Collected data entries:
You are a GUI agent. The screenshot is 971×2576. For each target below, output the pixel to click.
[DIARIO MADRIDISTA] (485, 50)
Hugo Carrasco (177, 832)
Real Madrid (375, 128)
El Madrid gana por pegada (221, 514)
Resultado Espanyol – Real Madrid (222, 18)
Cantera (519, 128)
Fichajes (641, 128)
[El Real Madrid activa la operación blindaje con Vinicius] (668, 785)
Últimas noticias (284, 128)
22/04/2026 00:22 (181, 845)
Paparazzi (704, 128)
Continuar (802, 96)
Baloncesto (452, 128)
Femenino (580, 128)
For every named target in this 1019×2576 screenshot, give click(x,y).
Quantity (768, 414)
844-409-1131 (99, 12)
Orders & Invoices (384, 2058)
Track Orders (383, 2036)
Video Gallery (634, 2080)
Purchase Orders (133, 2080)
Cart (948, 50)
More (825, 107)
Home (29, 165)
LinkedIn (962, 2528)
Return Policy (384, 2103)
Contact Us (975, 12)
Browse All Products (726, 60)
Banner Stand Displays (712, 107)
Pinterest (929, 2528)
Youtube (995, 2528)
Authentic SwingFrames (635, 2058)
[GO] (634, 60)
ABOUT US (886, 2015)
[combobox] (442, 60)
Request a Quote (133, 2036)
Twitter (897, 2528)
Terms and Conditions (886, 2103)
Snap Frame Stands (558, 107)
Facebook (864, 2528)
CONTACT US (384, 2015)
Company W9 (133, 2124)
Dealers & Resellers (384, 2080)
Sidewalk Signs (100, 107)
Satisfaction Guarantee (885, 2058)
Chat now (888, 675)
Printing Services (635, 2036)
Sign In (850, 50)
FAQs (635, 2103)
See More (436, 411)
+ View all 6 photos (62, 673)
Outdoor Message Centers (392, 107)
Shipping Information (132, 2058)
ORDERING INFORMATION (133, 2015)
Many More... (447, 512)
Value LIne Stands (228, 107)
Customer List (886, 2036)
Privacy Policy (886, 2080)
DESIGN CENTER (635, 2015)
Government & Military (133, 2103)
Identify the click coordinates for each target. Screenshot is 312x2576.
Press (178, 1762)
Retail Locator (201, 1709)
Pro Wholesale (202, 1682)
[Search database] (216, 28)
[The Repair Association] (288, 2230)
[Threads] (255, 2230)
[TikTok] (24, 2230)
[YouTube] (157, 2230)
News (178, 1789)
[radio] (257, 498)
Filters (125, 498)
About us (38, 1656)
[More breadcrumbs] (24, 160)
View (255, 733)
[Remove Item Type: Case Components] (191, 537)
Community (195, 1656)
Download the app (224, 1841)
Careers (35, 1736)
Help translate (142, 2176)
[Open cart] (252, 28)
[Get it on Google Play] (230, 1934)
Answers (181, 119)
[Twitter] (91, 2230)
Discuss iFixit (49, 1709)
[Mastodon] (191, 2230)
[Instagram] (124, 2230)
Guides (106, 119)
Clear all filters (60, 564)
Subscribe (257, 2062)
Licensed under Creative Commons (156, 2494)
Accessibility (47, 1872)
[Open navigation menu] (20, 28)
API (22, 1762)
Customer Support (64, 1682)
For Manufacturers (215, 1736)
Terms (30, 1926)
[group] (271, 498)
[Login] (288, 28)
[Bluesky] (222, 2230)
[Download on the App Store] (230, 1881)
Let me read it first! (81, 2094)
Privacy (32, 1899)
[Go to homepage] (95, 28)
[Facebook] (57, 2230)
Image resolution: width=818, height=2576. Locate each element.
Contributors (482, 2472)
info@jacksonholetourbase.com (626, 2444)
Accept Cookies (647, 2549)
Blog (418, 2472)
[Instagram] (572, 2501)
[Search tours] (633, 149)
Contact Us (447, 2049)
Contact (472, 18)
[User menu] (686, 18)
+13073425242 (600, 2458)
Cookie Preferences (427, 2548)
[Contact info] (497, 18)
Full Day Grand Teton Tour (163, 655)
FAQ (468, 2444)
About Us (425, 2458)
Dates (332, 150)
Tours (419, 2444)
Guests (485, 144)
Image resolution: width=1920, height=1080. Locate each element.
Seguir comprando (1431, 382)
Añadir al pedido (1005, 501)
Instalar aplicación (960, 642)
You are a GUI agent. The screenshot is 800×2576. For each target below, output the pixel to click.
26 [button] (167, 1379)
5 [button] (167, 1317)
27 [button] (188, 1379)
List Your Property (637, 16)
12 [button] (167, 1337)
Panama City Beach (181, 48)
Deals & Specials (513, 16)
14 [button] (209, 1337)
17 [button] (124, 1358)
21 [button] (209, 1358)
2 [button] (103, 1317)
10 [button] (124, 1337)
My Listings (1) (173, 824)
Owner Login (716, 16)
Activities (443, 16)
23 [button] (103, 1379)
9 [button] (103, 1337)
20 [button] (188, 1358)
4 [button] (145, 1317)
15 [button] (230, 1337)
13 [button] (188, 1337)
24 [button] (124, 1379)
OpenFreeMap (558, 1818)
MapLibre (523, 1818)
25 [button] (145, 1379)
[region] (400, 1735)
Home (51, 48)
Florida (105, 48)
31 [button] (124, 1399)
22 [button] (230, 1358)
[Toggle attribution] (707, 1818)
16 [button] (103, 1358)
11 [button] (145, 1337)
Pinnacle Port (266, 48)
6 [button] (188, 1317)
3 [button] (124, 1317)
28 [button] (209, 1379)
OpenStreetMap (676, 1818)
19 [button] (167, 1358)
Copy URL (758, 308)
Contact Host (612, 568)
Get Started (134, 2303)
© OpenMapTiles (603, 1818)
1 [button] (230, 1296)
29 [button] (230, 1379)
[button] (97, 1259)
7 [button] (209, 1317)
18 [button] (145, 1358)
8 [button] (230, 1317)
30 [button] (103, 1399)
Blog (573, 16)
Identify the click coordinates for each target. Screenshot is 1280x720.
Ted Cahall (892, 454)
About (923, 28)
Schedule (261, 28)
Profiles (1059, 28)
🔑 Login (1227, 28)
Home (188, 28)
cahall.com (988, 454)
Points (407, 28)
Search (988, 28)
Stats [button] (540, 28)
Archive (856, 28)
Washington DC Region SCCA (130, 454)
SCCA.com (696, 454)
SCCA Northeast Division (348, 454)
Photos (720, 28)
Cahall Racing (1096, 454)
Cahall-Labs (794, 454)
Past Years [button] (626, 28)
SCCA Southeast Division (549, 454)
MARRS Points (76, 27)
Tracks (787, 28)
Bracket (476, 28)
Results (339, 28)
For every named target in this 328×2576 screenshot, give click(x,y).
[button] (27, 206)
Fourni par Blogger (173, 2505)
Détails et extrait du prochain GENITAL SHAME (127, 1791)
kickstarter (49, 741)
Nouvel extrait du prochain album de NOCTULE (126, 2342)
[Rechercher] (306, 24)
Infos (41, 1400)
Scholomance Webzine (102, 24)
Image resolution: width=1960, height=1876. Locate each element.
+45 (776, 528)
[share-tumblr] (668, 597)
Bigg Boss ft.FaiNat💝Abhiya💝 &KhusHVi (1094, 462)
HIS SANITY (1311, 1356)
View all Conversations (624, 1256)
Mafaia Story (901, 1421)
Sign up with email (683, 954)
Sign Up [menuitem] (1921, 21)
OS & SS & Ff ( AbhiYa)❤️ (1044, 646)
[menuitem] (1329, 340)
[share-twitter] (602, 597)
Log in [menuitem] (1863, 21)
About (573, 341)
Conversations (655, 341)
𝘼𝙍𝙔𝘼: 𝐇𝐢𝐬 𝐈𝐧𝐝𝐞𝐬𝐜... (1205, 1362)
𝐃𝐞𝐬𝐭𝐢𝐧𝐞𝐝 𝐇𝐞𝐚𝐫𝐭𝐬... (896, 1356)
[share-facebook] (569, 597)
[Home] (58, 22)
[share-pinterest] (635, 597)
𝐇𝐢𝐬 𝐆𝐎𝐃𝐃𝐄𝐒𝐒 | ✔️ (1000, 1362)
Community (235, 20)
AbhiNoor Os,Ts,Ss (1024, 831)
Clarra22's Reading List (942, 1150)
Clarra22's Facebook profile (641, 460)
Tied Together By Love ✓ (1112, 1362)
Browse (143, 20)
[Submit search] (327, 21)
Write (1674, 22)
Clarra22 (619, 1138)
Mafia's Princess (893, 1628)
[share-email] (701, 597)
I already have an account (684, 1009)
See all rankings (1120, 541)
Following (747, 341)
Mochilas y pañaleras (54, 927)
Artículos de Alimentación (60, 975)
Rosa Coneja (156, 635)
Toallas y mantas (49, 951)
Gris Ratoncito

**Your task**
Here the job is to transcribe the lines from the first line of the data through the line containing "Fichajes (641, 128)", inclusive, exactly and with nothing else.

**Result**
You are a GUI agent. The screenshot is 971×2576. For each target below, output the pixel to click.
[DIARIO MADRIDISTA] (485, 50)
Hugo Carrasco (177, 832)
Real Madrid (375, 128)
El Madrid gana por pegada (221, 514)
Resultado Espanyol – Real Madrid (222, 18)
Cantera (519, 128)
Fichajes (641, 128)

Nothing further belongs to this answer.